Aux termes de l’article L211-1 du code des procédures civiles d’exécution, tout créancier muni d’un titre exécutoire constatant une créance liquide et exigible peut, pour en obtenir le paiement, saisir entre les mains d’un tiers les créances de son débiteur portant sur une somme d’argent, sous réserve des dispositions particulières à la saisie des rémunérations prévue par le code du travail.
En l’espèce, M. [S] [D] ne formule aucune réelle demande, ni en droit, ni en fait, concernant la saisie-attribution.
Par ailleurs, M. [S] [D] reconnaît devoir cette somme et, contrairement à ce qu’il allègue, il ne peut y avoir de compensation entre son obligation de payer les dommages-intérêts et les sommes dues dans le cadre de la liquidation du régime matrimonial. Ainsi, la lenteur de la clôture de la liquidation du régime matrimonial ne peut justifier l’absence d’exécution de son obligation de payer les sommes dues au titre des dommages-intérêts.
Par conséquent, il n’y a pas lieu de « dire n’y avoir lieu à saisie-attribution ».
III. Sur la demande de dommages-intérêts de M. [S] [D]
L’article L. 121-2 du code des procédures civiles d’exécution énonce que le juge de l’exécution a le pouvoir d’ordonner la mainlevée de toute mesure inutile ou abusive et de condamner le créancier à des dommages-intérêts en cas d’abus de saisie.
En l’espèce, M. [S] [D] reconnaît devoir cette somme et reconnaît ne pas l’avoir payer.
Ainsi, il n’est pas démontré d’abus de saisie.
Par conséquent, M. [S] [D] sera débouté de sa demande de dommages-intérêts.
IV. Sur la demande de dommages-intérêts de Mme [J] [C], épouse [M]
L’article L. 121-3 du code des procédures civiles d’exécution dispose que le juge de l’exécution a le pouvoir de condamner le débiteur à des dommages-intérêts en cas de résistance abusive.

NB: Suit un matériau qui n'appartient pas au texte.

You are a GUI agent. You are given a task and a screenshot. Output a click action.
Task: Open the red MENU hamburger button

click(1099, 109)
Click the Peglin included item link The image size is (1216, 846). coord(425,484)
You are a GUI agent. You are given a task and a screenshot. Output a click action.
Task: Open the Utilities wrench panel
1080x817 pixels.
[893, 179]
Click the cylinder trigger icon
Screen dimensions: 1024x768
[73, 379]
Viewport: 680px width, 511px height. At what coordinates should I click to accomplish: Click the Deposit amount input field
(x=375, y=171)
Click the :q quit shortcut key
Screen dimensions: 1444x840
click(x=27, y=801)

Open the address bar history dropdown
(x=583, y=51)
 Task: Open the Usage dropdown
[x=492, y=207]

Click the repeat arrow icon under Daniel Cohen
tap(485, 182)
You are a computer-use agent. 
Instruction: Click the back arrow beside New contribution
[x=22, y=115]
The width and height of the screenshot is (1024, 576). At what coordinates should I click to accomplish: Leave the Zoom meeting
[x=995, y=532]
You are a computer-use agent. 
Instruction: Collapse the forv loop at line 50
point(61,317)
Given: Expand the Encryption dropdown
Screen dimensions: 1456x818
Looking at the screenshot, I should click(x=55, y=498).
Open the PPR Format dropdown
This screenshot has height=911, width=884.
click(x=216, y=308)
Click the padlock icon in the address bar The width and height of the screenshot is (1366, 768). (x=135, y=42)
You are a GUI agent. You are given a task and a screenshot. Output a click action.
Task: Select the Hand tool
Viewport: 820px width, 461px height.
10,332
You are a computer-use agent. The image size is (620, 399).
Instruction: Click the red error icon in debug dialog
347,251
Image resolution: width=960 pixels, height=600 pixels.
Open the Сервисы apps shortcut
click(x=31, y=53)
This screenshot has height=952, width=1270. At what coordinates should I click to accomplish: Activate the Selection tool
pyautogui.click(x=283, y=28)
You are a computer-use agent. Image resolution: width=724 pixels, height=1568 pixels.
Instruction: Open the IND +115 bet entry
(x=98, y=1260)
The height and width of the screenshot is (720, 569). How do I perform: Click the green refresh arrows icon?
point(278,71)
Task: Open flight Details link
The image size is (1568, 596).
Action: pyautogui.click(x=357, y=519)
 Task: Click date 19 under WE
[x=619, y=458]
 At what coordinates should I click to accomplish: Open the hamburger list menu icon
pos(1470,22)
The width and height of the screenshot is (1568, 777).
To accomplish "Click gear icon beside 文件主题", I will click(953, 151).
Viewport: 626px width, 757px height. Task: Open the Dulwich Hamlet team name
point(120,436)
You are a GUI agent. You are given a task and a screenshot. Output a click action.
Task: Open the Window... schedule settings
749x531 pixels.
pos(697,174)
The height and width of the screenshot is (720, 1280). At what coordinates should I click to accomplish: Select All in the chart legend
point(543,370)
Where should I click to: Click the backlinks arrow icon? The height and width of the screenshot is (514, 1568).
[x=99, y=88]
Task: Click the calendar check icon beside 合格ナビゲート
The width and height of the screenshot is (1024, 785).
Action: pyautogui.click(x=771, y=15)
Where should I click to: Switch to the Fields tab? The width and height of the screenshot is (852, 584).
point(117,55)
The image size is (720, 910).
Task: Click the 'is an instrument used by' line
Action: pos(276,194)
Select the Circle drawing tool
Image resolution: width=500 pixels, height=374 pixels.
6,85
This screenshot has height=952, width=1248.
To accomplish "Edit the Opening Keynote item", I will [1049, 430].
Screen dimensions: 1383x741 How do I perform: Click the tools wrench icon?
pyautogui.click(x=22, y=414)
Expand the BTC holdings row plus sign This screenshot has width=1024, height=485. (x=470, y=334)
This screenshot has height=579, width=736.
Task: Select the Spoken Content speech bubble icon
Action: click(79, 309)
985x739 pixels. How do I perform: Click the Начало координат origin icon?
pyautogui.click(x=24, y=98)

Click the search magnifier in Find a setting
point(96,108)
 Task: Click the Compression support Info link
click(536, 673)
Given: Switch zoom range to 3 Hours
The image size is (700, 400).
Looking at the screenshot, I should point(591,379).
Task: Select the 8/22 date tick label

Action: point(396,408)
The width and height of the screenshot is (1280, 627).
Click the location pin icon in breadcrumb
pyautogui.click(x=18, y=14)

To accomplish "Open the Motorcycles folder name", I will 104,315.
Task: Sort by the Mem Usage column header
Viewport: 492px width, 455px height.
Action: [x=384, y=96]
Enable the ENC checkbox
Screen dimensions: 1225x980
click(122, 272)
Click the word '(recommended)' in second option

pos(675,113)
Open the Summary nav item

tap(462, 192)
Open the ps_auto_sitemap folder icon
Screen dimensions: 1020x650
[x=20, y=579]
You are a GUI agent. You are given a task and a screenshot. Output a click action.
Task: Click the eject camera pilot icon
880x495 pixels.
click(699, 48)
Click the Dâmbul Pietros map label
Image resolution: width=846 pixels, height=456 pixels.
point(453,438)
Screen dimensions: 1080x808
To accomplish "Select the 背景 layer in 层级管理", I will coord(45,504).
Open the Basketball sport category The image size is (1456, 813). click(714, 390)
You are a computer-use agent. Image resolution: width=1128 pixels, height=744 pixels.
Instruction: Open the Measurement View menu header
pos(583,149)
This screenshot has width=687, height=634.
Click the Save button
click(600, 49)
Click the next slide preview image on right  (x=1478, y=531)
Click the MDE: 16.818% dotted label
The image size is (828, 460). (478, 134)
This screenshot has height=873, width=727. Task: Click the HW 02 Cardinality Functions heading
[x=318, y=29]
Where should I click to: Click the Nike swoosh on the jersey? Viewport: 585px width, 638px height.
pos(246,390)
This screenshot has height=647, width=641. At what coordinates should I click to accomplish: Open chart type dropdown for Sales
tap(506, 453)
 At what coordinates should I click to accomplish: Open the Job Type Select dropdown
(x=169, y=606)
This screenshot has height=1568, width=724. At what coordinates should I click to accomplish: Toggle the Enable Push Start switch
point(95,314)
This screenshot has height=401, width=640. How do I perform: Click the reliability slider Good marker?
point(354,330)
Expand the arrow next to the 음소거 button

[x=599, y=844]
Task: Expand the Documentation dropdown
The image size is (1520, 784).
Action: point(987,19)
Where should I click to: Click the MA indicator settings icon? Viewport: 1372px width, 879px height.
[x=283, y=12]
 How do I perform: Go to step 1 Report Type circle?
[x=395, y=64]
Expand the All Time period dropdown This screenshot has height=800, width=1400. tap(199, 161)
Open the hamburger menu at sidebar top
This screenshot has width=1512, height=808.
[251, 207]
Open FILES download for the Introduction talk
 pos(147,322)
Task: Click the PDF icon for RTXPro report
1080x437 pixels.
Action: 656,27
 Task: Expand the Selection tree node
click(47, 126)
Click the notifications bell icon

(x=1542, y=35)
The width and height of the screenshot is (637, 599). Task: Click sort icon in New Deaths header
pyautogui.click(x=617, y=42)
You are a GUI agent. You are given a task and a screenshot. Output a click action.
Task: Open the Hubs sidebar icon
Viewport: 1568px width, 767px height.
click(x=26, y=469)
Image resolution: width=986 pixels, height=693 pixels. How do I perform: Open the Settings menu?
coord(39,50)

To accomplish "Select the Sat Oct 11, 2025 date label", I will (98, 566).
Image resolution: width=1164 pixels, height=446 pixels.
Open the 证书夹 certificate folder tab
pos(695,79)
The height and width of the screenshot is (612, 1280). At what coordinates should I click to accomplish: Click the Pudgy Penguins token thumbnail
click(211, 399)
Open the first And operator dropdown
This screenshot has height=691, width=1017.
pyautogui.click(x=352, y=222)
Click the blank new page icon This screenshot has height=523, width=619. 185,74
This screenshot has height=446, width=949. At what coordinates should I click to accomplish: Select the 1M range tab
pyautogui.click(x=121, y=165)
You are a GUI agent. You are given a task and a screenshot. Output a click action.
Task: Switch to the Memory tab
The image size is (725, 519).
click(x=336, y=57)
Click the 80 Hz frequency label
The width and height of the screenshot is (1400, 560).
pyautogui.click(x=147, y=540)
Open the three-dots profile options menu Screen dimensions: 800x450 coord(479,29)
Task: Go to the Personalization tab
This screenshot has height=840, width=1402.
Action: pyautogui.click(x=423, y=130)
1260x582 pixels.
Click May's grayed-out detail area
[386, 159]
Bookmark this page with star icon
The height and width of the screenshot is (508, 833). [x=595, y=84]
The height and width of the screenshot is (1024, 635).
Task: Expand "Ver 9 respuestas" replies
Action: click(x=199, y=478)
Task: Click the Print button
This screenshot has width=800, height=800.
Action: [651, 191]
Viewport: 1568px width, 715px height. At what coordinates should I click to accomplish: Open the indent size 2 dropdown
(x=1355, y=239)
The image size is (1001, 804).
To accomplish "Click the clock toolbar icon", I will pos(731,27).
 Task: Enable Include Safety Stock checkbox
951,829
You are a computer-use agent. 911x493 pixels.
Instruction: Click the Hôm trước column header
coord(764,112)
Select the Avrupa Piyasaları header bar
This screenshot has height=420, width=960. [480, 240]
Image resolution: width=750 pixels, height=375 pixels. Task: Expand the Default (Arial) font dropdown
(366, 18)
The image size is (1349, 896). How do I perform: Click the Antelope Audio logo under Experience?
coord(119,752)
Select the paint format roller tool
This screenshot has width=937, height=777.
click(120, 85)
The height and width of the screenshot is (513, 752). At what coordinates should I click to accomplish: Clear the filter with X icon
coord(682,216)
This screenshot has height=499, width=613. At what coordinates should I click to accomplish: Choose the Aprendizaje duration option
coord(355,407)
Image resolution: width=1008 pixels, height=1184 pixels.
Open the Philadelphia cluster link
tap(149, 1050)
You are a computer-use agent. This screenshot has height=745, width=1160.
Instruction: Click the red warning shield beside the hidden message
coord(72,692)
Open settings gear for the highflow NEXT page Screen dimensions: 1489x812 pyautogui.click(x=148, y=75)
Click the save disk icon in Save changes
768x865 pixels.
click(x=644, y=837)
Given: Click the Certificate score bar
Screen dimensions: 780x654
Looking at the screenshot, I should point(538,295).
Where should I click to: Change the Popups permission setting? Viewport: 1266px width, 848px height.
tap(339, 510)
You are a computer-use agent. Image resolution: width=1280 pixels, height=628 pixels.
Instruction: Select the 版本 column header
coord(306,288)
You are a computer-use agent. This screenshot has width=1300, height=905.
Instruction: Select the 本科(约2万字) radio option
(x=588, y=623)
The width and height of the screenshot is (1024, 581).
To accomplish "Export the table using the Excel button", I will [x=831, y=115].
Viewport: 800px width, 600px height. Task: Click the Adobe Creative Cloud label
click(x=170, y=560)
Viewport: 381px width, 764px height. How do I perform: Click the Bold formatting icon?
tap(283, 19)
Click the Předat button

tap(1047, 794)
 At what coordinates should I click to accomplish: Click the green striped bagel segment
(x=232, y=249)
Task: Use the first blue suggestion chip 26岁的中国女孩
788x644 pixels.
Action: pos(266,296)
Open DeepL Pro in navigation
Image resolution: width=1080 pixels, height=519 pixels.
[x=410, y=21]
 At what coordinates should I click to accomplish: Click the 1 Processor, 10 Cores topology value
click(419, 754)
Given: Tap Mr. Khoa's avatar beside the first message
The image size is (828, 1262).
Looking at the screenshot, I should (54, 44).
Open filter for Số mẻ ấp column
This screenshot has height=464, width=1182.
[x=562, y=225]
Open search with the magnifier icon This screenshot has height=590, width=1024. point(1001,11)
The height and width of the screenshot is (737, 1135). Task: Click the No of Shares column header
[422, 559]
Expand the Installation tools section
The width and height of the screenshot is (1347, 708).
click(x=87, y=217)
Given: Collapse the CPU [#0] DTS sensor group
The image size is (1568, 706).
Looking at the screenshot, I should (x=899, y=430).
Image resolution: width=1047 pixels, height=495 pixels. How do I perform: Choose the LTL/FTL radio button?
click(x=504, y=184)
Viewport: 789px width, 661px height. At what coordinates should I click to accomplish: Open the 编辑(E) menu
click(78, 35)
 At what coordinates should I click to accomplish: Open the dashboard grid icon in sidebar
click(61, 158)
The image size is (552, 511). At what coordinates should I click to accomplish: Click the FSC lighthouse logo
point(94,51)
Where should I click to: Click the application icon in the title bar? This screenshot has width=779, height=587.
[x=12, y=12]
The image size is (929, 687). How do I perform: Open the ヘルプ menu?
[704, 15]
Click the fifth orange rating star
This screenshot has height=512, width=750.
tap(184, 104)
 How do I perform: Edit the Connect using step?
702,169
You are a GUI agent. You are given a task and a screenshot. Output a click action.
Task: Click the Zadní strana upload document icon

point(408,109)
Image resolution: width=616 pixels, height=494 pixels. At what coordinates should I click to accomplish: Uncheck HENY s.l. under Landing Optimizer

En l’espèce, comme il a été évoqué précédemment, M. [S] [D] reconnaît devoir cette dette depuis plus de 20 ans et n’avance aucun réel moyen pour justifier l’absence d’exécution de son obligation. Ainsi, il a fait preuve d’une résistance abusive.
Par conséquent, il convient de le condamner à payer à Mme [J] [C], épouse [M] la somme de 1 000 euros à titre de dommages-intérêts.
V. Sur la demande d’amende civile
L’article 32-1 du code de procédure civile dispose que celui qui agit de manière dilatoire ou abusive peut être condamné à une amende civile d’un maximum de 10 000 euros, sans préjudice des dommages et intérêts qui seraient réclamés.
En l’espèce, il ressort des éléments transmis que, contrairement à ce qu’allègue M. [S] [D], le rendez-vous notaire évoqué a été déplacé à sa demande pour pouvoir être assisté d’un avocat. Par ailleurs, il ressort également des éléments transmis que M. [S] [D] a multiplié les démarches pour faire ralentir la clôture des conséquences du divorce. En outre, comme évoqué précédemment, il n’a pas rempli son obligation de payer les dommages-intérêts et il a contesté la saisie-attribution sans moyen valable.
Ainsi, il est démontré que M. [S] [D] a agi de manière dilatoire.
Par conséquent, il convient de le condamner à une amende civile de 500 euros.
VI. Sur la demande d’aide juridictionnelle provisoire
L’avocat de M. [S] [D] a transmis la décision accordant à ce dernier l’aide juridictionnelle.
Ainsi, il n’y a donc pas lieu de lui accorder l’aide juridictionnelle provisoire.
VII. Sur les demandes accessoires
M. [S] [D], qui succombe, sera tenu aux entiers dépens.
La présente décision est exécutoire de plein droit en vertu de l’article R. 121-21 du code des procédures civiles d’exécution.
PAR CES MOTIFS
Le juge de l’exécution statuant en premier ressort, par jugement contradictoire, rendu par mise à disposition au greffe,
DECLARE M. [S] [D] recevable en ses demandes ;
DEBOUTE M. [S] [D] de sa demande de « dire n’y avoir lieu à saisie-attribution »;
DEBOUTE M. [S] [D] de sa demande de dommages-intérêts ;
CONDAMNE M. [S] [D] à payer à Mme [J] [C], épouse [M] la somme de 1 000 euros à titre de dommages-intérêts ;
CONDAMNE M. [S] [D] à une amende civile de 500 euros ;
DIT n’y avoir lieu d’accorder à M. [S] [D] le bénéfice de l’aide juridictionnelle ;
CONDAMNE M. [S] [D] aux entiers dépens ;
RAPPELLE que la présente décision est exécutoire de plein droit.